Induction of N-nitrosodimethylamine metabolism in liver and lung by in vivo pyridine treatments of rabbits


Arinc E., Adali O., Gencler-Ozkan A.

ARCHIVES OF TOXICOLOGY, vol.74, no.6, pp.329-334, 2000 (SCI-Expanded) identifier identifier identifier

  • Publication Type: Article / Article
  • Volume: 74 Issue: 6
  • Publication Date: 2000
  • Doi Number: 10.1007/s002040000108
  • Journal Name: ARCHIVES OF TOXICOLOGY
  • Journal Indexes: Science Citation Index Expanded (SCI-EXPANDED), Scopus
  • Page Numbers: pp.329-334
  • Middle East Technical University Affiliated: Yes

Abstract

N-Nitrosodimethylamine is a procarcinogen that is activated by cytochrome P450 dependent N-nitrosodimethylamine N-demethylase to labile alpha-carbon hydroxylated products further resulting in active methylating agents. In vivo intraperitoneal administration of pyridine to rabbits significantly increased N-nitrosodimethylamine N-demethylase activity by 6.9- and 5.2-fold in liver and lung microsomes, respectively. Although, p-nitrophenol hydroxylase and aniline 4-hydroxylase activities were markedly enhanced by pyridine treatment in liver about 4.4- and 5.8-fold, respectively, no change was observed in the activities of these enzymes in lung microsomes.
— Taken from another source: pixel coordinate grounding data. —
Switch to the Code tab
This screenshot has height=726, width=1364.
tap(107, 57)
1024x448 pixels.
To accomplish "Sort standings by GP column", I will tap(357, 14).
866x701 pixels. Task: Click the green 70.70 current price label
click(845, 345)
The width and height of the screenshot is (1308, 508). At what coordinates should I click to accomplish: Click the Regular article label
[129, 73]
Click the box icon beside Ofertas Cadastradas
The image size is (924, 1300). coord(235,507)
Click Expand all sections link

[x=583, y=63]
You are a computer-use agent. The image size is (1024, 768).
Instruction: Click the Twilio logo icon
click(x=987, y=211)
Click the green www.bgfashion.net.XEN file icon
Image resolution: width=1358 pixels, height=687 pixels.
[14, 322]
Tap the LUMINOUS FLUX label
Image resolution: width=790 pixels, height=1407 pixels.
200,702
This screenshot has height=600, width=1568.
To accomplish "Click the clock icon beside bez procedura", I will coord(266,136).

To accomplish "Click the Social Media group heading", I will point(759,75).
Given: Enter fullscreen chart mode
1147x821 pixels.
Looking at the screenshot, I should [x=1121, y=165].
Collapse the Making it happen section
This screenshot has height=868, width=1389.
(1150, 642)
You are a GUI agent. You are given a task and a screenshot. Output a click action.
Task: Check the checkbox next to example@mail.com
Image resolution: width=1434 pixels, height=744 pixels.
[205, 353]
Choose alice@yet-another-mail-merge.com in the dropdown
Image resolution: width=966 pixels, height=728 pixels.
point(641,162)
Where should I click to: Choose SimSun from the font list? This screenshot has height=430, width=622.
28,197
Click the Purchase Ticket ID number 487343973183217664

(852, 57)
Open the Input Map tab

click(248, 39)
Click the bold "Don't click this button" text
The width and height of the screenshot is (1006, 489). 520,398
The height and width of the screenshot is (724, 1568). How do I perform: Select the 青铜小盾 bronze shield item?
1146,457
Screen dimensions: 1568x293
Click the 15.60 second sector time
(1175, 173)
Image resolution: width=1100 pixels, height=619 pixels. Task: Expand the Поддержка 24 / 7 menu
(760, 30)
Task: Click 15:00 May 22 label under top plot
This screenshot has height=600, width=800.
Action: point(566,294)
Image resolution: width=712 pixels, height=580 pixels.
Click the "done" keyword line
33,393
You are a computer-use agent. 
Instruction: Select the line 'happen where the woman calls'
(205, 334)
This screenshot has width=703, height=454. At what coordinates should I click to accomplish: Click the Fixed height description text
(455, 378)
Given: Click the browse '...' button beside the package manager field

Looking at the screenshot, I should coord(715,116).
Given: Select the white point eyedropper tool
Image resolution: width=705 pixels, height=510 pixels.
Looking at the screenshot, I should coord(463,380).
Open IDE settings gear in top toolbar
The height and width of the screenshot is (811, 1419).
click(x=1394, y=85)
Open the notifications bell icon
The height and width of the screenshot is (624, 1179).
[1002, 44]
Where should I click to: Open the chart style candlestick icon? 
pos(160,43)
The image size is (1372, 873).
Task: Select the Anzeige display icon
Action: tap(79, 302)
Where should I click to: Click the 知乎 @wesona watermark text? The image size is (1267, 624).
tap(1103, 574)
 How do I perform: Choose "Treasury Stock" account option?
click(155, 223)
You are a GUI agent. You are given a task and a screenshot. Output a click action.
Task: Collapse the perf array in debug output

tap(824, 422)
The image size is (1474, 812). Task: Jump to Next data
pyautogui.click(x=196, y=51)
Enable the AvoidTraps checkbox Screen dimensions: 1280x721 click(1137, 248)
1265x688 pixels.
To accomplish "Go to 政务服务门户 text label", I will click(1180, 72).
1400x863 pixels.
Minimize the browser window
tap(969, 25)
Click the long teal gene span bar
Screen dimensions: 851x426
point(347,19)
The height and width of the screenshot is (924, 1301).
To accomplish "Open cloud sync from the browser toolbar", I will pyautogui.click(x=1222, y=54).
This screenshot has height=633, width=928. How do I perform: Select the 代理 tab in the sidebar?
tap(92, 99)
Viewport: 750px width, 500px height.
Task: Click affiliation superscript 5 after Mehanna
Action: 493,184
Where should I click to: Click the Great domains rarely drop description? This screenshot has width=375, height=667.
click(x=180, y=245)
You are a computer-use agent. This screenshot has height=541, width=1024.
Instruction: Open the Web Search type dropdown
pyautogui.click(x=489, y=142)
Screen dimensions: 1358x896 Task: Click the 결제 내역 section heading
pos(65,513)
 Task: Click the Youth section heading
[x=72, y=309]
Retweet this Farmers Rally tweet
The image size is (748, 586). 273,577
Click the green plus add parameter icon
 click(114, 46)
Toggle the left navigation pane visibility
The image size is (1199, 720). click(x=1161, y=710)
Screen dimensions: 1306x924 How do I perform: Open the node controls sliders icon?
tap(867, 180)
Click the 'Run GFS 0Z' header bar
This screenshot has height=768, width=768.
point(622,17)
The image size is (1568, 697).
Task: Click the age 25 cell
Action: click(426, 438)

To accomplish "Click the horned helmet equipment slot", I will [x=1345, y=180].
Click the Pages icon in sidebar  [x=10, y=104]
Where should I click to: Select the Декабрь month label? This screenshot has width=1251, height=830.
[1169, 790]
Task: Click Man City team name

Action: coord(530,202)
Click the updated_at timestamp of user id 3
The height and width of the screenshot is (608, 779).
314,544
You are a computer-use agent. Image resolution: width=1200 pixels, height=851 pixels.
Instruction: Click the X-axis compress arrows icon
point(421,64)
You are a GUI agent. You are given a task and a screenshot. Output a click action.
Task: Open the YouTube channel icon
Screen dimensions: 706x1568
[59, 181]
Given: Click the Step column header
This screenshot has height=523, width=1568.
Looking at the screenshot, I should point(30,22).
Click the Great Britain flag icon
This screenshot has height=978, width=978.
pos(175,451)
Pyridine treatment also elevated P450 contents of liver and lung by 2.04- and 1.4-fold, respectively. SDS-PAGE of pyridine-induced liver microsomes revealed a protein band of enhanced intensity having M-r of 51,000 migrating in the region of cytochrome P4502E1. The results obtained in this study demonstrated for the first time, a significant 5.2-fold induction of NDMA N-demethylase activity in the rabbit lung over the controls. Pyridine is readily absorbed by inhalation and is a constituent of tobacco and tobacco smoke. Thus induction of NDMA N-demethylase suggests that in the lung, as in the liver, pyridine may stimulate the metabolic activation of this nitrosamine significantly.